:: 页面正文 ::

杨卓, 卢勇, 赵庆, 陈军. X射线衍射Rietveld精修及其在锂离子电池正极材料中的应用. 无机材料学报, 2023, 38(6): 589-605 DOI:10.15541/jim20220331

YANG Zhuo, LU Yong, ZHAO Qing, CHEN Jun. X-ray Diffraction Rietveld Refinement and Its Application in Cathode Materials for Lithium-ion Batteries. Journal of Inorganic Materials, 2023, 38(6): 589-605 DOI:10.15541/jim20220331

在国家“双碳”战略(碳达峰、碳中和)背景下, 发展清洁能源, 建立高效、清洁、经济、安全的能源体系具有重要意义[1-3]。大规模推广和使用新能源离不开储能技术的发展, 在众多的电化学能源存储技术中, 锂离子电池具有较高的能量密度和输出电压等优点, 受到了广泛的关注。正极材料作为锂离子电池的关键组成部分[4-7], 一般为锂的宿主材料。研究正极材料的稳定性、安全性及电化学性能需要明晰锂的存储及输运机制, 而这离不开对其结构特征的深入理解[8]

X射线衍射(XRD)是广泛用于分析锂离子电池正极材料组成和原子尺度结构的表征技术[9]。然而原始XRD谱图得到的仅是简单粗略的结构信息, 通过XRD结构精修可以从衍射数据中得到更详细和准确的结构信息。Rietveld精修是应用较为广泛的XRD结构精修方法, 是由荷兰Petten反应堆中心的研究员Hugo M Rietveld[10]在1967年用中子衍射数据精修结构参数时提出的一种全谱线性拟合数据处理方法。在锂离子电池正极材料的结构特征研究中, 通过XRD Rietveld精修可以明确正极材料的详细结构信息, 包括晶体结构类型、晶胞参数、关键原子的占位信息等, 结合化学/电化学性能研究, 明晰结构特征对性能的作用规律, 进而建立结构与性能之间的“构-效”关系, 为正极材料的改性研究提供指导, 对推动锂离子电池正极材料的发展具有深远意义。

:: 数据条目 ::
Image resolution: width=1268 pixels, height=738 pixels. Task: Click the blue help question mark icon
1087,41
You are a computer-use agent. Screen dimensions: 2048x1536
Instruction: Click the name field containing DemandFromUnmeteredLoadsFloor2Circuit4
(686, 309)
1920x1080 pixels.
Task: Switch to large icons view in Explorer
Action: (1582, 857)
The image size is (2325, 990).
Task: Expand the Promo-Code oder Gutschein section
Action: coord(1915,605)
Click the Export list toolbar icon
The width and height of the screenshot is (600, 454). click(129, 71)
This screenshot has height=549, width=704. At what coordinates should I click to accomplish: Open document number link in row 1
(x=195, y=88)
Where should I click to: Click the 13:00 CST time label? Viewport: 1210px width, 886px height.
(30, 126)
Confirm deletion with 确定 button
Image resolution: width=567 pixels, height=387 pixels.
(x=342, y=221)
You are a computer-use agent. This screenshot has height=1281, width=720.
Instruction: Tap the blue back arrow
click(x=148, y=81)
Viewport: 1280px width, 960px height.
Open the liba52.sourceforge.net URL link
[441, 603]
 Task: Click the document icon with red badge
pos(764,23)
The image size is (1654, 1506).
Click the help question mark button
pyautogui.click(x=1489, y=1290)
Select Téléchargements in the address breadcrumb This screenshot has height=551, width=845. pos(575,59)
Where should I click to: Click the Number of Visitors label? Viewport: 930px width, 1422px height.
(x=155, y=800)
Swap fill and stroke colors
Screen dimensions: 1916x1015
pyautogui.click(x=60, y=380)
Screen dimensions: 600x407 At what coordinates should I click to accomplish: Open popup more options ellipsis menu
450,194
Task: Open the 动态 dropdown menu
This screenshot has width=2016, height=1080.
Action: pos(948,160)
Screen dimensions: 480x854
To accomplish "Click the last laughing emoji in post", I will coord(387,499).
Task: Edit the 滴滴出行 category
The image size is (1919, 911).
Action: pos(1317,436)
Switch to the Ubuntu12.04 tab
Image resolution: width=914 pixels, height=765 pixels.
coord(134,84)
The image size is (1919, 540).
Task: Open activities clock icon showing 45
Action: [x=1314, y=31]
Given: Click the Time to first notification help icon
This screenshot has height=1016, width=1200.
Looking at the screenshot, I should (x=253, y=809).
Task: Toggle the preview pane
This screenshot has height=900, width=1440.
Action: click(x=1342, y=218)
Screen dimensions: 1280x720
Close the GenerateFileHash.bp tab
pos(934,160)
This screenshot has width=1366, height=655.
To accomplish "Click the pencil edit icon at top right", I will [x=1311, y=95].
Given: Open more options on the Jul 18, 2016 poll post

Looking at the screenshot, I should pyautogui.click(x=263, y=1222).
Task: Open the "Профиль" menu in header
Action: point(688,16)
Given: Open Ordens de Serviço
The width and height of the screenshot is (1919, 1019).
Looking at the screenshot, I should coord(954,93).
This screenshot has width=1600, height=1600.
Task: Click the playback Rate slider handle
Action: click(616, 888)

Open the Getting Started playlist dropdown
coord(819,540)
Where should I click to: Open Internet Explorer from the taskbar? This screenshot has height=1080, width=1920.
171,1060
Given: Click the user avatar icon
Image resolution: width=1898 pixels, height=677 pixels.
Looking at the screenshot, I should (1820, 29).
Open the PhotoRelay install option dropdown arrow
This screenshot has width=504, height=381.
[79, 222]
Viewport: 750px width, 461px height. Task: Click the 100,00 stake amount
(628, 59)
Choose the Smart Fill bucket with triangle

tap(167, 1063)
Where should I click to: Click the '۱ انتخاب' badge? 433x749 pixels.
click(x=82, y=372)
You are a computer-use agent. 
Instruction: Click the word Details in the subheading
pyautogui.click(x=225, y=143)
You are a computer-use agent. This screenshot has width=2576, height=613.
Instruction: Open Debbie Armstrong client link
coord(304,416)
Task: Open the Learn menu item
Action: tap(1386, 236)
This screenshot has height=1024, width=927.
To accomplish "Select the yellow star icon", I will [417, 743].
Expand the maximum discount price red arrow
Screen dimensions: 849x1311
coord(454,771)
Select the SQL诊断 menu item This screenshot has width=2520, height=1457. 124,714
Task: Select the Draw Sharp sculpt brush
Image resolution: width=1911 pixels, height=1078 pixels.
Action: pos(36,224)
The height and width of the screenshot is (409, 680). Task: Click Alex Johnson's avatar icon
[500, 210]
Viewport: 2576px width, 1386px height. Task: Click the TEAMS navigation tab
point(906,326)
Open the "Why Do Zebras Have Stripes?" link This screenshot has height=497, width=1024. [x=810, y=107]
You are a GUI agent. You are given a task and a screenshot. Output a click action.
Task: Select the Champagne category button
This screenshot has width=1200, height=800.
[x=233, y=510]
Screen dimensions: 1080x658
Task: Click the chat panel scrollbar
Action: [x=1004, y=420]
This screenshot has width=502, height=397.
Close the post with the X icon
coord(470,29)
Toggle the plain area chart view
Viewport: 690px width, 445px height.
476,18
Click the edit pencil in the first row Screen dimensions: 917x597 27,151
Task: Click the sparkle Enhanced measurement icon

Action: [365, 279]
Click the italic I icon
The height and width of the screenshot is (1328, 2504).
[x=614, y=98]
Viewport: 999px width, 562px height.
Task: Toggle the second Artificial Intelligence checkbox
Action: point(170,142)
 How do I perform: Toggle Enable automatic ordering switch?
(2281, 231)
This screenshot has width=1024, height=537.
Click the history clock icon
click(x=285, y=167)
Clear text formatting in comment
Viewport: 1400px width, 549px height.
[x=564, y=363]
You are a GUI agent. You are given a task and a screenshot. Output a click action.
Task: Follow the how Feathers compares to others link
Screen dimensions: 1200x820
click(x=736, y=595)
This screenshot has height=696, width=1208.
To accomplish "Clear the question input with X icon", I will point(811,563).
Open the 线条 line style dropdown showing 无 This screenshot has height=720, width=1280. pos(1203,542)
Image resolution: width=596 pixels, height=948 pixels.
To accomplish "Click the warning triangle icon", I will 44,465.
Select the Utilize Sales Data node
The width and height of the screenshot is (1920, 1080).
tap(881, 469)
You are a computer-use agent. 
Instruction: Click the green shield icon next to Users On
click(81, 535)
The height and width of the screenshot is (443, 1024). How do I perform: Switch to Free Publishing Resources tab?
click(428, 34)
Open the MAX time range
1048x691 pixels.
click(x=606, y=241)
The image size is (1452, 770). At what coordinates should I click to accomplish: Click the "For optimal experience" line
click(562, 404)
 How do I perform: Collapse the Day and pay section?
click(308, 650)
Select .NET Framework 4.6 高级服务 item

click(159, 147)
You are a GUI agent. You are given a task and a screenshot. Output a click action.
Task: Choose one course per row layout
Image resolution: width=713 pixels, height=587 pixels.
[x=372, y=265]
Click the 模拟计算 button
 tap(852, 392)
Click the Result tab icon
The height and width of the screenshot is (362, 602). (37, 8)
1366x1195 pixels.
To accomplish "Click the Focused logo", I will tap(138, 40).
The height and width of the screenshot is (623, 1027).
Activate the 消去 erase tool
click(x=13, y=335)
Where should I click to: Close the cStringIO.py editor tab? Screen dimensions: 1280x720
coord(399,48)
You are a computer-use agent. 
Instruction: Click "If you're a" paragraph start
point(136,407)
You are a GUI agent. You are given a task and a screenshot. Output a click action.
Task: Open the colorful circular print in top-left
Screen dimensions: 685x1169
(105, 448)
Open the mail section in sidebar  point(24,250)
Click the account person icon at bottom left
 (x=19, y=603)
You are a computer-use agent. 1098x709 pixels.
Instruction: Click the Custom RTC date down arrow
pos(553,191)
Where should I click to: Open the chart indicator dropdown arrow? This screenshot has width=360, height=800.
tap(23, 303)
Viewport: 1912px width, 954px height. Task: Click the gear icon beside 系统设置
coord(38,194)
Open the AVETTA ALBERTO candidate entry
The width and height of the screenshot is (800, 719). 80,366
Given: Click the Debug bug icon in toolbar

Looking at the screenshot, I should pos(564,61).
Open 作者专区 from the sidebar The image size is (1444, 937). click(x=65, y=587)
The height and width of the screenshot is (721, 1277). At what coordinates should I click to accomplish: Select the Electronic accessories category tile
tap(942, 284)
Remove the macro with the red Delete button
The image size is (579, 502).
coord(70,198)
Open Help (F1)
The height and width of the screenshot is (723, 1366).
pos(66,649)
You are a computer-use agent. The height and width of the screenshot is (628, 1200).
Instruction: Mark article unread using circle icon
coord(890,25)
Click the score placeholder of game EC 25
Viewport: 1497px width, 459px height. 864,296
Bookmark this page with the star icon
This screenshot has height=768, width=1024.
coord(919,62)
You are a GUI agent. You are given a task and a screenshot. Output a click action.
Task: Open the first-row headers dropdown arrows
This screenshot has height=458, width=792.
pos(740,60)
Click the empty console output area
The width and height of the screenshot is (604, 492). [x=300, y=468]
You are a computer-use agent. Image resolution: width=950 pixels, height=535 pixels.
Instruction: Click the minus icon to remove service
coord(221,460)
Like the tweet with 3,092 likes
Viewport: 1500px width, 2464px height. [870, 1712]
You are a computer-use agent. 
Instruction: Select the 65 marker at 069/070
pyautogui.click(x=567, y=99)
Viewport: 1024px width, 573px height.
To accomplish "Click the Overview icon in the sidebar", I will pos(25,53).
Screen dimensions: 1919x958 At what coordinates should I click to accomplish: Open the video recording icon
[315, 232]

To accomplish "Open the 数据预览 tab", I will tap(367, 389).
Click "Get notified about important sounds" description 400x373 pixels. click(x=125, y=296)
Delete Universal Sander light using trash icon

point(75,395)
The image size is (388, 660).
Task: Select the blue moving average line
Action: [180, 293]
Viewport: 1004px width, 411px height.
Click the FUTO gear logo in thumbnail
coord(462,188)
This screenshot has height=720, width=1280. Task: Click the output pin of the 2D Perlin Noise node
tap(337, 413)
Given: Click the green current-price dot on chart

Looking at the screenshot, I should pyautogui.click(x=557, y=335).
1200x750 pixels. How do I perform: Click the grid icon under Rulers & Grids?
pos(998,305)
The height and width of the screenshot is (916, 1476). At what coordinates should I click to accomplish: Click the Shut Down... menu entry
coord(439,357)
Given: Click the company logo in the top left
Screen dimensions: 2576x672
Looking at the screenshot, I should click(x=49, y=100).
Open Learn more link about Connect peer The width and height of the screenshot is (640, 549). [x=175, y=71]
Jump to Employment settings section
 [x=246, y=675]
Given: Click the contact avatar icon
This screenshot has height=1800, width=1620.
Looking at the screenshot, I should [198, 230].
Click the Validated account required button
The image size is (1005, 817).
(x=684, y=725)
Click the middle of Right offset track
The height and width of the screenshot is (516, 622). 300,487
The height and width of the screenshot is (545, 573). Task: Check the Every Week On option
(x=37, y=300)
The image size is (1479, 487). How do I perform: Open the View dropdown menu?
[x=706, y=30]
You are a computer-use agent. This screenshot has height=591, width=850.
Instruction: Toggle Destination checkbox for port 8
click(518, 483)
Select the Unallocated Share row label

:: 任务要求 ::
从上面关于XRD Rietveld精修的正文最后一句之后接着续写下去。

:: 结果 ::
本文系统综述了XRD Rietveld精修的核心要点及其近年来在锂离子电池正极材料中的应用, 主要围绕聚阴离子型、层状结构、尖晶石型、富锂锰基等典型正极材料论述了XRD Rietveld精修在正极材料合成、退化与衰减、结构改性中的应用, 并总结了其在建立正极材料结构与性能间“构-效”关系方面发挥的作用。最后, 讨论了XRD Rietveld精修在正极材料结构解析方面的不足及未来发展方向, 包括与其他局域结构表征手段的高度有机结合, 发展更高强度的X射线自由电子激光等, 以及它们对深入研究高能锂电正极材料的贡献。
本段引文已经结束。